**Aim A:** Summarize the text on type-level matrices in two sentences.
**Aim B:** Write the next part of the text on type-level matrices, picking up after its final sentence.

**Text:**
☆ ☆ ☆
Now we'll need some type-level matrices. For any square matrix, we need a type-level function to give its dimension and another to access its (i, j)-th element:

> type family Dim x :: *
> type family (:!) x ij :: *

(Thanks to Brent's tutorial that code is much better than how it used to look.)

We can now define matrix addition through pointwise addition of the elements:

> data (:+) m n
> type instance Dim (m :+ n) = Dim m
> type instance (m :+ n) :! ij = Either (m :! ij) (n :! ij)

And similarly we can define multiplication. I'm using the type-level function Product' to perform the loop required in the definition of matrix multiplication:

> data (:*) m n
> type instance Dim (m :* n) = Dim m
> type instance (m :* n) :! ij = Product' I0 (Dim m) m n :! ij

> data Product' i k m n
> type instance Product' p I1 m n :! (i, j) = (m :! (i, p), n :! (p, j))
> type instance Product' p (S (S c)) m n :! (i, j) = Either
>    (m :! (i, p), n :! (p, j))
>    (Product' (S p) (S c) m n :! (i, j))

(Weird seeing all that familiar matrix multiplication code at the type level.)

Now we need some types to represent our functors:

> data I
> data X
> data Y
> data K n
> data (f :+: g)
> data (f :*: g)
> data F m f

(I think phantom empty data types should be called ethereal types.)

To turn these into usable types we need to implement the homomorphism I described above. So here are the rules laid out formally:

> type Id = K22 ((),   Void)
>               (Void, ())

> type family   Hom self m f :: *
> type instance Hom self m I = Id
> type instance Hom self m X = m
> type instance Hom self m Y = self
> type instance Hom self m (K n) = n
> type instance Hom self m (f :+: g) = Hom self m f :+ Hom self m g
> type instance Hom self m (f :*: g) = Hom self m f :* Hom self m g
> type instance Dim (F m f) = Dim m

> data Fix ij m f = Fix (Hom (F m f) m f :! ij)
> type instance (:!) (F m f) ij = Fix ij m f

That's more or less it. We can now go ahead and try to construct some elements. We could (as Brent suggests) write some smart constructors to make our life easier. But for now I'm writing everything explicitly so you can see what's going on:

> x0 = Fix (Left ())                         :: List Int
> x1 = Fix (Right (Left (1, Fix (Left ())))) :: List Int

x0 is the empty list. x1 is the list [1]. The Left and Right get a bit tedious to write. But this is intended as a proof that the concept works rather than a user-friendly API.
☆ ☆ ☆
**Material provided:**

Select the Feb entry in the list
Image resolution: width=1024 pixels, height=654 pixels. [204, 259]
☆ ☆ ☆
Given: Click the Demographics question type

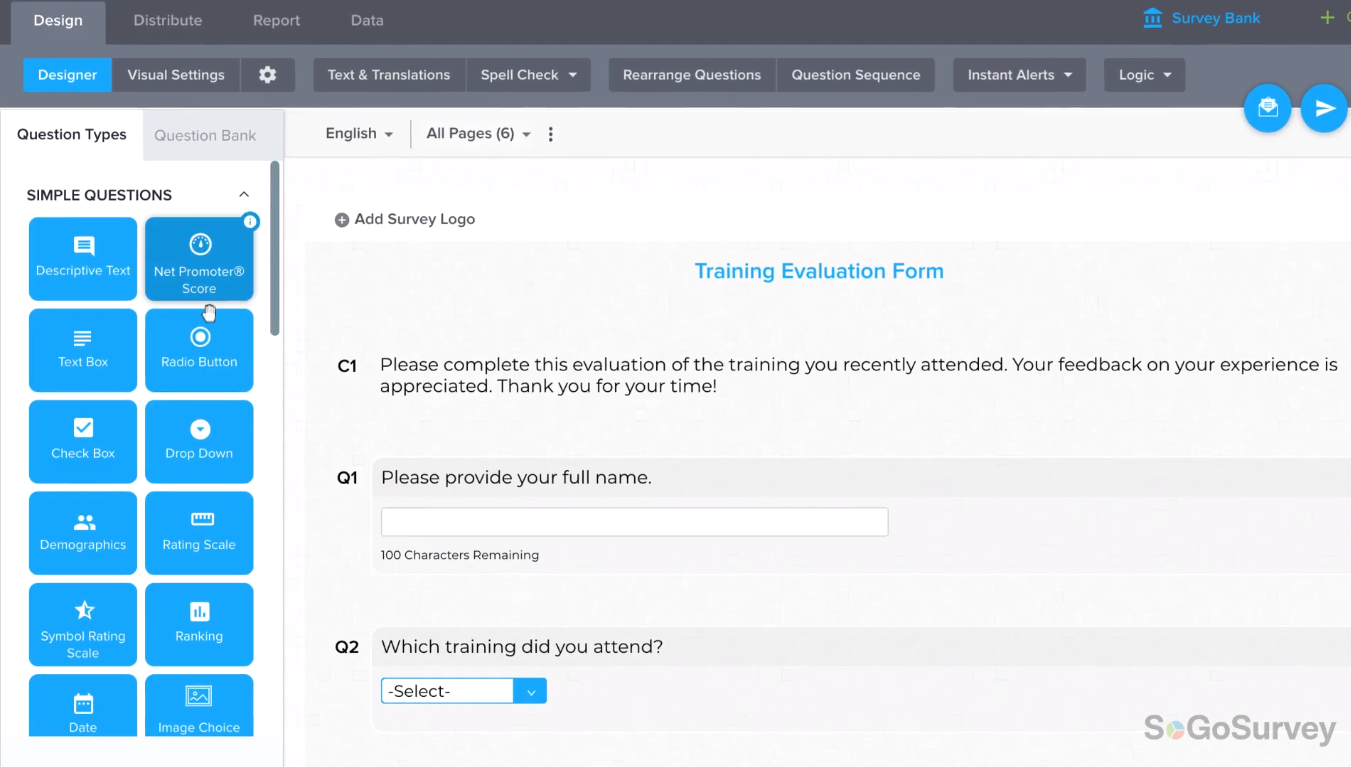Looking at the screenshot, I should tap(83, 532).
☆ ☆ ☆
**Final answer A:** The text defines type-level square matrices through type families that give a matrix's dimension and its (i, j)-th element, then defines matrix addition by pointwise addition of elements and matrix multiplication with a type-level function Product' that performs the required loop. It introduces empty data types to represent functors, turns them into usable types through a homomorphism Hom and a Fix type, and explicitly constructs the empty list and the list [1] as a proof that the concept works rather than as a user-friendly API.

**Final answer B:**
We can explicitly implement the isomorphism with the more familiar list type:

> iso1 :: [x] -> List x
> iso1 []     = Fix (Left ())
> iso1 (a:as) = Fix (Right (Left (a, iso1 as)))

> iso1' :: List x -> [x]
> iso1' (Fix (Left ()))              = []
> iso1' (Fix (Right (Left (a, as)))) = a : iso1' as
> iso1' (Fix (Right (Right a)))      = error "Can't be called as a is void"

So that's it! If we can write our container as the fixed point of a polynmomial functor, and if we can convert our regular expression to a finite state automaton, then Fix completely automatically builds the constrained container type.

What have we learnt?

We haven't just solved the original problem. We've shown that derivatives and dissections are special cases of a more general operation. Take a look at the definition of D x again. we can think of it as xI+Delta where Delta is the matrix

> type Delta = K22 (Void, ()  )
>                  (Void, Void)

This matrix has the property that its square is zero. It's the 'infinitesimal type' I described here. In other words, this is type-level automatic differentiation. We've also been doing type-level automatic divided differencing.

We can now go back and look at the matrix form of divided differences on wikipedia. I hope you can now see that the matrix Tid(x0,...,xn-1) defined there is nothing other than a transition matrix for this automaton:

In fact, we can use what we've learnt about regular expressions here to solve some numerical problems. But I won't write about that until the next article.

By the way, I think what I've described here can be viewed as an application of what Backhouse talks about in these slides.

I think that for any automaton we have a 2-category. The 0-cells are states, the 1-cells are the types associated with paths from one state to another, and the 2-cells are functions between types that respect the constraint. I haven't worked out the details however. The 2-category structure is probably important. As things stand, I've just shown how to make the types. But we don't yet have an easy way to write functions that respect these constraints. I suspect 2-categories give a language to talk about these things. But that's just speculation right now.

By the way, I couldn't write a working Show instance for Fix. Can you write one? And an implementation of arbitrary for QuickCheck?

And I hope you can now solve my problem from last week.

Leftover bits of code

K22 and K33 are constructors for 2×2 and 3×3 matrices. It would probably have been better to have used lists like Brent did.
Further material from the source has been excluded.